While clinical research on L-tryptophan suggests that it is well tolerated, it was removed from the market in the early 1990s due to reports of associated eosinophilia-myalgia syndrome.[8] However, this was probably caused by contaminated product from a single manufacturer, and L-tryptophan returned to the market a decade later.[10]

Because L-tryptophan is a precursor of serotonin, there is some concern about the potential for additive serotonergic side effects, including serotonin syndrome, when used with antidepressants (eg, selective serotonin reuptake inhibitors, serotonin and norepinephrine reuptake inhibitors, monoamine oxidase inhibitors) and other drugs with serotonergic effects.[8,10] Patients who choose to take L-tryptophan for insomnia should be screened for potential interactions.

Valerian

Valerian's effect on sleep parameters has also been widely studied, but most trials are of low to moderate quality, evaluate valerian alone or in combination with other supplements, assess a variety of doses, and include persons ranging from healthy adults with no sleep issues to elderly patients with chronic insomnia. This makes it difficult to generalize the varied results from these studies to the broader population.

Analyses of clinical trials assessing the utility of valerian for treating insomnia suggest that valerian offers no clinically meaningful improvement in sleep latency, total sleep time, or sleep quality compared with placebo.[4,11,12] Very few of the clinical trials available to date have been suitable for meta-analysis, so results from the most recent analyses fail to tell the whole story. Still, the two largest clinical trials have failed to show significant improvements in sleep with valerian.[13,14] Thus, there is no consistent, high-quality evidence to support recommending valerian for insomnia.

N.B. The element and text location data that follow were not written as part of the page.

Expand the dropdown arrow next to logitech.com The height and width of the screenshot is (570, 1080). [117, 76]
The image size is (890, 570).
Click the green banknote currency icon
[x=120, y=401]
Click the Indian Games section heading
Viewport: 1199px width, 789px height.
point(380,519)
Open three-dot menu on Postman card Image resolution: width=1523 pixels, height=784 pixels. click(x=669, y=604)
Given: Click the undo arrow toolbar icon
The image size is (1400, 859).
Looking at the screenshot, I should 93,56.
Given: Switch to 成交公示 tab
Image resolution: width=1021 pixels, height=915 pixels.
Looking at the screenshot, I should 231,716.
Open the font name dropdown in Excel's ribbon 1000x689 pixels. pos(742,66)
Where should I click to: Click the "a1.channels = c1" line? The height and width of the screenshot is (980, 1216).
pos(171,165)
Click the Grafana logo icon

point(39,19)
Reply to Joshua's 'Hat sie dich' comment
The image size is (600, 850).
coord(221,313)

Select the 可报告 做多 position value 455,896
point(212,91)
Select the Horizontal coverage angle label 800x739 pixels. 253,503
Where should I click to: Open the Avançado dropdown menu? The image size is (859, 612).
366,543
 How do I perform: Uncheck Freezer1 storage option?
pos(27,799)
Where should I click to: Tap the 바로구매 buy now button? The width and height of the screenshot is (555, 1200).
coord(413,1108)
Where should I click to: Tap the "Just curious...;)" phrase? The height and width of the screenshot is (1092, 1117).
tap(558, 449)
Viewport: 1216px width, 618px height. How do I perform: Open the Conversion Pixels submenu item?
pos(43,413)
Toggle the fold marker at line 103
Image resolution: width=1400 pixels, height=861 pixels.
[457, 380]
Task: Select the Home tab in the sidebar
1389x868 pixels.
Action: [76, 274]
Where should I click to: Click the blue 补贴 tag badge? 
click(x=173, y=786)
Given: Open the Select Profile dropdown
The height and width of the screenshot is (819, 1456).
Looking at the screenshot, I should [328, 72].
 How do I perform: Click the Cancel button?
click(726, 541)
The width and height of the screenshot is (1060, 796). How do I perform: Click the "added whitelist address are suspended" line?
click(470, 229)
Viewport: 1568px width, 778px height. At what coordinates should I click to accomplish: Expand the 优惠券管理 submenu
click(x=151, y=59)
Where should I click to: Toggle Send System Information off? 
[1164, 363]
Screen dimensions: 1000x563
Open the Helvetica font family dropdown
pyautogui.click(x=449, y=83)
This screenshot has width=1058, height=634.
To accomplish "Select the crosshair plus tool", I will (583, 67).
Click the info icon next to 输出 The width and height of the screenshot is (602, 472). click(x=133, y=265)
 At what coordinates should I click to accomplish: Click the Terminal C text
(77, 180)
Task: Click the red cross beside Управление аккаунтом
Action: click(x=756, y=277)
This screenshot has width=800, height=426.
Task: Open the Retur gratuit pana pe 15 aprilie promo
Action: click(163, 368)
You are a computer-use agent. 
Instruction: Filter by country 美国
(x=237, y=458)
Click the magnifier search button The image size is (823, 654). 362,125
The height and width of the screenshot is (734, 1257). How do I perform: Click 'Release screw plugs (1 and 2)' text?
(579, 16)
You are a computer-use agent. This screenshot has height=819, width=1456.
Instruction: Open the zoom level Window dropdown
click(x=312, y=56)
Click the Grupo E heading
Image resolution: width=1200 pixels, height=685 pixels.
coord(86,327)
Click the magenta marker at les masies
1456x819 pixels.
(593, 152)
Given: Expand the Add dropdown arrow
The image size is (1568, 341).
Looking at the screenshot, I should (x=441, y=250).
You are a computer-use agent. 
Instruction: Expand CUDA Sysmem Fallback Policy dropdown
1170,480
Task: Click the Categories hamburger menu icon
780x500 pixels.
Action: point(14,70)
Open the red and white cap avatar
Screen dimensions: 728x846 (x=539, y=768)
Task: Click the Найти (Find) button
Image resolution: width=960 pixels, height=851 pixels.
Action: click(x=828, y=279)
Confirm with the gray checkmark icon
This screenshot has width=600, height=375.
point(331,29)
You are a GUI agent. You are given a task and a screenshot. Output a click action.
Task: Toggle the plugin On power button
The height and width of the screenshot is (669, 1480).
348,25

The overall lack of efficacy data may not be enough to persuade patients to consider other interventions, though. Those who wish to give valerian a try should be informed of any potential harms. For the most part, valerian is well tolerated when used short-term, with reported adverse effects minor in nature and comparable to those of placebo.[11,12] However, one study reported that the rate of diarrhea with valerian is more than double that of placebo (18% vs 8%, P = .02)[14]; clinicians should advise patients accordingly.